> Stored records
|---|

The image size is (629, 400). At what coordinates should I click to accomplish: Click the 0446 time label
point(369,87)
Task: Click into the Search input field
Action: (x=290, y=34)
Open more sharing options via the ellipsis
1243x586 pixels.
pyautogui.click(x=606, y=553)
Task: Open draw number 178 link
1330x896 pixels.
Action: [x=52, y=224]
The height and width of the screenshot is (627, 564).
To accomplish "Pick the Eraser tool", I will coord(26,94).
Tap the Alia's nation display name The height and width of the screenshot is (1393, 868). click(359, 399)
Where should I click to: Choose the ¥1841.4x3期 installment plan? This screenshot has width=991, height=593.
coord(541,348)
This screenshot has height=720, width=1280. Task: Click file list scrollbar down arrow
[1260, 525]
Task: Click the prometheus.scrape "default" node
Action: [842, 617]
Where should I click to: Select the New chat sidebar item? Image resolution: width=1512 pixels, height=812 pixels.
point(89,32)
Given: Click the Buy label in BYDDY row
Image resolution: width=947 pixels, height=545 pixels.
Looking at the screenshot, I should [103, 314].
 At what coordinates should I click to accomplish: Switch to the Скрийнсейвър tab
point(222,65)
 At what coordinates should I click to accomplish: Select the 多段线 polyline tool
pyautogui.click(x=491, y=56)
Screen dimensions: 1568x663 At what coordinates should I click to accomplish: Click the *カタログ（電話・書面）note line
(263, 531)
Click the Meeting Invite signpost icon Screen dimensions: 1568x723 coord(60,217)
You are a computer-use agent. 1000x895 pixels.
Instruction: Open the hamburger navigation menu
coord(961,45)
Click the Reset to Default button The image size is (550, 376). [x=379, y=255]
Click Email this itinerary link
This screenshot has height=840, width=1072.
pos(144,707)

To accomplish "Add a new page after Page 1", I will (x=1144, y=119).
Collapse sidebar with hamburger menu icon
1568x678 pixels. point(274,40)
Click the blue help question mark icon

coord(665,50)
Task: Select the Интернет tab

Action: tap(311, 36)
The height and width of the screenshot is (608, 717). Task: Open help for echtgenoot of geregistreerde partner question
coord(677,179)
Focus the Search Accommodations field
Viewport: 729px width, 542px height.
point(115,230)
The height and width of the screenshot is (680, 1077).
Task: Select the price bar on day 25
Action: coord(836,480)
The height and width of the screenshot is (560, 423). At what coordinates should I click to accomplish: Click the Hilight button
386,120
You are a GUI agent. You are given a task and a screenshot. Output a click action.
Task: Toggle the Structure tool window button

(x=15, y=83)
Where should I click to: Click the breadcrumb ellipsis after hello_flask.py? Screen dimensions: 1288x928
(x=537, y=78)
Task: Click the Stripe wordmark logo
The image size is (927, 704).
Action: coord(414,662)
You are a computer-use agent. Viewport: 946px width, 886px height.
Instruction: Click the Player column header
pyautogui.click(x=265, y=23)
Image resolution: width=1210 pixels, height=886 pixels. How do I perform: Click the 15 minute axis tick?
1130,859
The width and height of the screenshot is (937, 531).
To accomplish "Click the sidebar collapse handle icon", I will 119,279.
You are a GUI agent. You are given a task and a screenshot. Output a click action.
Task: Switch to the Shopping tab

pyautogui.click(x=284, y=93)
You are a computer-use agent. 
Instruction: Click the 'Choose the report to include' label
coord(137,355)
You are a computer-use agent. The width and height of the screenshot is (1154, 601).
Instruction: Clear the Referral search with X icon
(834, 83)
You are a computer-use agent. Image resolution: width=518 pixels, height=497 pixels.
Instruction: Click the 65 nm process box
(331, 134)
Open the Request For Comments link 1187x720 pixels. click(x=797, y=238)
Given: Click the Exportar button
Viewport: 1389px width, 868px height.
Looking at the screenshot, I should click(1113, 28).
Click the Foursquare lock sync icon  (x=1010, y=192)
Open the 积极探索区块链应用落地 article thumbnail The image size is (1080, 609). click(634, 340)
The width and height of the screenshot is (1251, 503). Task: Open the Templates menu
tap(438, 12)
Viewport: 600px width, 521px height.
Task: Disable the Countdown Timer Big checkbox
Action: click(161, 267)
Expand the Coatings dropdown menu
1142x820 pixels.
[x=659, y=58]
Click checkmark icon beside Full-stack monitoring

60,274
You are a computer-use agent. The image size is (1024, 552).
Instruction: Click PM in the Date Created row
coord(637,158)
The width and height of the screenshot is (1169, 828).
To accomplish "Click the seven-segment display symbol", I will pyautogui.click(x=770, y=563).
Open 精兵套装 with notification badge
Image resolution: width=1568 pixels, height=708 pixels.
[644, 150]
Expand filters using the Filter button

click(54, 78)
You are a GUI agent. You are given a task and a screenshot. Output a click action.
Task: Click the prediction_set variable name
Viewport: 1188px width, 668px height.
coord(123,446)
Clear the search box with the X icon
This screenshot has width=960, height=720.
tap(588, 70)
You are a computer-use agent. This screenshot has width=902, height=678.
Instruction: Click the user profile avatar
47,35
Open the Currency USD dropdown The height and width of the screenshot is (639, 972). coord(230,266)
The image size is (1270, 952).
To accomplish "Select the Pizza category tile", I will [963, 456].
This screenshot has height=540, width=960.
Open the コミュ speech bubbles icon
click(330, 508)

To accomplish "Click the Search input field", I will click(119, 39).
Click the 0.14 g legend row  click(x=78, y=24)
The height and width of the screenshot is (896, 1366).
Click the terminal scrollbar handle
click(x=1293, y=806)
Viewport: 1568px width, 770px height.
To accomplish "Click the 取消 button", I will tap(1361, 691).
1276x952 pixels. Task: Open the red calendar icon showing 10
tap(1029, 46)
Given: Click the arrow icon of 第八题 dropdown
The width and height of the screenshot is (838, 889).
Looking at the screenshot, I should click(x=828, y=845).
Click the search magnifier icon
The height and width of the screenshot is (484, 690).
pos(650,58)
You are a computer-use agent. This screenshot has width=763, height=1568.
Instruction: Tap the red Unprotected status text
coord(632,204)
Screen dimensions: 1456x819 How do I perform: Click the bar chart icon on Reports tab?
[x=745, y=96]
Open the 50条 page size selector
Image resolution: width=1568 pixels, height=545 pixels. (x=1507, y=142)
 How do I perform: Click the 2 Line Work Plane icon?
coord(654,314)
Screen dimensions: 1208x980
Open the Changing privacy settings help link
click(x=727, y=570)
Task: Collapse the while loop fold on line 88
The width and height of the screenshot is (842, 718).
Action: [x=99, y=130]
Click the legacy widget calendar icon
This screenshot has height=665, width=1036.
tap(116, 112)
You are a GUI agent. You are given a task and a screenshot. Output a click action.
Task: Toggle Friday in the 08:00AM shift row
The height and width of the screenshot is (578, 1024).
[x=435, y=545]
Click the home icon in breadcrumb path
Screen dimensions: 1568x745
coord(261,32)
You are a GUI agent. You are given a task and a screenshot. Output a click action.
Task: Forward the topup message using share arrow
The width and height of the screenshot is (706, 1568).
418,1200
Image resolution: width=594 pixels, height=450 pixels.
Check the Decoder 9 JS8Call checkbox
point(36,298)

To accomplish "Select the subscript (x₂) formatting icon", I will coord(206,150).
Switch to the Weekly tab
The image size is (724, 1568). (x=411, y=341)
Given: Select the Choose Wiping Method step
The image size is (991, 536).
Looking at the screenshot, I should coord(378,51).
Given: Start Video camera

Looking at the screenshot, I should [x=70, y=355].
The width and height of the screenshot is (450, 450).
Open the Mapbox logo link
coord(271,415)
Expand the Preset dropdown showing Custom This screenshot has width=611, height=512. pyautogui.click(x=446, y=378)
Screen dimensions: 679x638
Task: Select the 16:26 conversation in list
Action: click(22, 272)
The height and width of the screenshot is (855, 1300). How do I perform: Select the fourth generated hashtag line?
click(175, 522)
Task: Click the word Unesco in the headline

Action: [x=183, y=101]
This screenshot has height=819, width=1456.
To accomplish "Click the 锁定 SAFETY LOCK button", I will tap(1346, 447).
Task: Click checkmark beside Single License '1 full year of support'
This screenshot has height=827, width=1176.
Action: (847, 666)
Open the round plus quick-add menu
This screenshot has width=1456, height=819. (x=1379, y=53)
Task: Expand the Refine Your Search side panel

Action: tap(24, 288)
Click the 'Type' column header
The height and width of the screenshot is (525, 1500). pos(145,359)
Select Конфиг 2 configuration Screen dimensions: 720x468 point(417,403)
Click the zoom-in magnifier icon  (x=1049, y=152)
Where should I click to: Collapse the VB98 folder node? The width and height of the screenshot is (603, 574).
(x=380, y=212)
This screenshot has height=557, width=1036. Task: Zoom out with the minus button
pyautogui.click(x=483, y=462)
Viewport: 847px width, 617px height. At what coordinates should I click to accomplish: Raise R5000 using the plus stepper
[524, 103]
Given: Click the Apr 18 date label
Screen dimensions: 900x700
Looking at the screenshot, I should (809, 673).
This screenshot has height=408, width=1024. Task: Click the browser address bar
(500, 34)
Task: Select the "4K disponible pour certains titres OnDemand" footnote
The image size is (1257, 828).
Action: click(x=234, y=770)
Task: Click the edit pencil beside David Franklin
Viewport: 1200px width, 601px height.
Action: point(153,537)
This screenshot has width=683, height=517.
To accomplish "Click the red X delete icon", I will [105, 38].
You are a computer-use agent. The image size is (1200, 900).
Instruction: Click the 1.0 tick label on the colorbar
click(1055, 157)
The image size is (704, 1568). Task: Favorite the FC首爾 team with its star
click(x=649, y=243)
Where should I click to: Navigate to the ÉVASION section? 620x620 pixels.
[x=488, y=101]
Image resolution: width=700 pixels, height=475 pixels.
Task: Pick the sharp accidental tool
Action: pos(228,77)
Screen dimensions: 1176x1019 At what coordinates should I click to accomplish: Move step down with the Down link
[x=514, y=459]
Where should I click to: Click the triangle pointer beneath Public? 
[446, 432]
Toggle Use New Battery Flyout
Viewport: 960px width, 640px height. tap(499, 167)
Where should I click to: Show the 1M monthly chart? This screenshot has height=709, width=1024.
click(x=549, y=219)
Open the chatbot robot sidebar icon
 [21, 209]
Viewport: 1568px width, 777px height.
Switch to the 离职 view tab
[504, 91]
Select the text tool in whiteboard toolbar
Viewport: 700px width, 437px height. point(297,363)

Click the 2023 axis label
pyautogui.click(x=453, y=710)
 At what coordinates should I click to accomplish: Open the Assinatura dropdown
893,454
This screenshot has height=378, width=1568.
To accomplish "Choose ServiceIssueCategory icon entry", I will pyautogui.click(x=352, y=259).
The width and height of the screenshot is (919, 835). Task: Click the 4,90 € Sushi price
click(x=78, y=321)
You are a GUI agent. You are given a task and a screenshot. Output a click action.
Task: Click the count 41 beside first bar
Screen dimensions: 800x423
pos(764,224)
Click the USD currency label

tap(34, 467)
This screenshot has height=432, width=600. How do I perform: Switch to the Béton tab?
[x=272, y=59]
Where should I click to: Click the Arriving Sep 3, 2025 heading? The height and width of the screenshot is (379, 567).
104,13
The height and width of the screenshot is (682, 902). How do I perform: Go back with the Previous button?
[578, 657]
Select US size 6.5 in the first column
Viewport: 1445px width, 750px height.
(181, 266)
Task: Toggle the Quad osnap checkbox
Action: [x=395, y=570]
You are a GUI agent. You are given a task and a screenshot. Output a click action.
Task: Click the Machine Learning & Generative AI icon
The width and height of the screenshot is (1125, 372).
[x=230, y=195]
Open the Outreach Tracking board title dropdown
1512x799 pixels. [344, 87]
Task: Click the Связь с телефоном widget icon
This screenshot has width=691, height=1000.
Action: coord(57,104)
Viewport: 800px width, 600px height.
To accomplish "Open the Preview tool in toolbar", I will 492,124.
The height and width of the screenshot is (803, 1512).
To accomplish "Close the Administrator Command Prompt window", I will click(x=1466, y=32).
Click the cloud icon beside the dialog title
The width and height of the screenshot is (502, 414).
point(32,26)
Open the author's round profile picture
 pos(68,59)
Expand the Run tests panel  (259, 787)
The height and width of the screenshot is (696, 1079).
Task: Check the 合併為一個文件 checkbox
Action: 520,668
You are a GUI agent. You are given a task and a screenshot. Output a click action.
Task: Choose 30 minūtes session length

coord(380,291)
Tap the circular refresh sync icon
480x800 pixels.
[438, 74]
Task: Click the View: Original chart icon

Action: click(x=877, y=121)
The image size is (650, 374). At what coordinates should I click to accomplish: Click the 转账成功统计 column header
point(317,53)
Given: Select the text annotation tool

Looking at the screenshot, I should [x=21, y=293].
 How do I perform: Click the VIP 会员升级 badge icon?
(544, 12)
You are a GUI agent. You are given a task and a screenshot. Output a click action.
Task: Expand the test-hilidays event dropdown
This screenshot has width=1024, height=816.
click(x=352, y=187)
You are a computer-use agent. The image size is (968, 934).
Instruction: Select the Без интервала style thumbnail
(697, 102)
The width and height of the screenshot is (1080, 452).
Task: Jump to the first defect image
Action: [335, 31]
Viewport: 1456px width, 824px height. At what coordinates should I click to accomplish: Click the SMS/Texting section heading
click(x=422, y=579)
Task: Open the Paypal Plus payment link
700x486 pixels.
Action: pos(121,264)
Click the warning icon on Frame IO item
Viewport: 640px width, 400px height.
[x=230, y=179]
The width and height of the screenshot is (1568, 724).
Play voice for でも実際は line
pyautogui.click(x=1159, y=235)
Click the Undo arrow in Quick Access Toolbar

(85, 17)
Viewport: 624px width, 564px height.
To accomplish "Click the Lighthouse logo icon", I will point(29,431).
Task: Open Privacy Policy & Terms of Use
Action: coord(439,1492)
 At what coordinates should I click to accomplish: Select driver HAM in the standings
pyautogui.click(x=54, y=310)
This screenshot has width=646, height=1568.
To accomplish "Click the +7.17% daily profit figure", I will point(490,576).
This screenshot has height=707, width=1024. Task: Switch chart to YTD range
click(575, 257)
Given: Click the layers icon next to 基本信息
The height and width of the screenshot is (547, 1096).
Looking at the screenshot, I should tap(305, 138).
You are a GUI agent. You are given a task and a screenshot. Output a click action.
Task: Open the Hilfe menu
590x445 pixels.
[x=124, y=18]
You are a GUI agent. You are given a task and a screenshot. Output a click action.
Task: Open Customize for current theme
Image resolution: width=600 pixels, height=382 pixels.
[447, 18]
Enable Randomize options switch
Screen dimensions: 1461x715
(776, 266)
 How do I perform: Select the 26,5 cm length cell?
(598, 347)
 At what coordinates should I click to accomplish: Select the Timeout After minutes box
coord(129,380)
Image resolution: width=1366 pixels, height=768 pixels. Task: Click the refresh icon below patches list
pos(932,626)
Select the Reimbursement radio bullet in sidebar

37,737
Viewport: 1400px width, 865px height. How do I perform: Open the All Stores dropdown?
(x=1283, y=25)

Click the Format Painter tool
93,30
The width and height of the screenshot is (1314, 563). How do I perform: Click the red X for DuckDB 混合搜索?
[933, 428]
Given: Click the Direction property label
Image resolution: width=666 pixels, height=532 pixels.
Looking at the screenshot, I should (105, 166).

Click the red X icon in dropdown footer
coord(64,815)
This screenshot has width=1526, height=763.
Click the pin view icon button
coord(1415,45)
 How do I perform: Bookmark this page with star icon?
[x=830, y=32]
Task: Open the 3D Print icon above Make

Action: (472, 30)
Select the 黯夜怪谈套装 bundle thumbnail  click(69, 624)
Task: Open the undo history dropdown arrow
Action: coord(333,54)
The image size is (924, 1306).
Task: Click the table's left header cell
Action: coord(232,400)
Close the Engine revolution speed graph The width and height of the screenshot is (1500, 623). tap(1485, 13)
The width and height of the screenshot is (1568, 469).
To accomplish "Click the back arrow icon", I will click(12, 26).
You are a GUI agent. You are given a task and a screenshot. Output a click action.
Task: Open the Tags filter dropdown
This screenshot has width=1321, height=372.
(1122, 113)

|---|

> DIRECTIONS
Wherever a line in the data above holds the word "computer", copy that line.

> EXERCISE RESPONSE
You are a computer-use agent. 1000x895 pixels.
You are a computer-use agent. Viewport: 946px width, 886px height.
You are a computer-use agent. 
You are a computer-use agent. The width and height of the screenshot is (1154, 601).
You are a computer-use agent. Image resolution: width=518 pixels, height=497 pixels.
You are a computer-use agent. The image size is (1024, 552).
You are a computer-use agent. This screenshot has width=902, height=678.
You are a computer-use agent. This screenshot has width=763, height=1568.
You are a computer-use agent. The image size is (1200, 900).
You are a computer-use agent. The image size is (968, 934).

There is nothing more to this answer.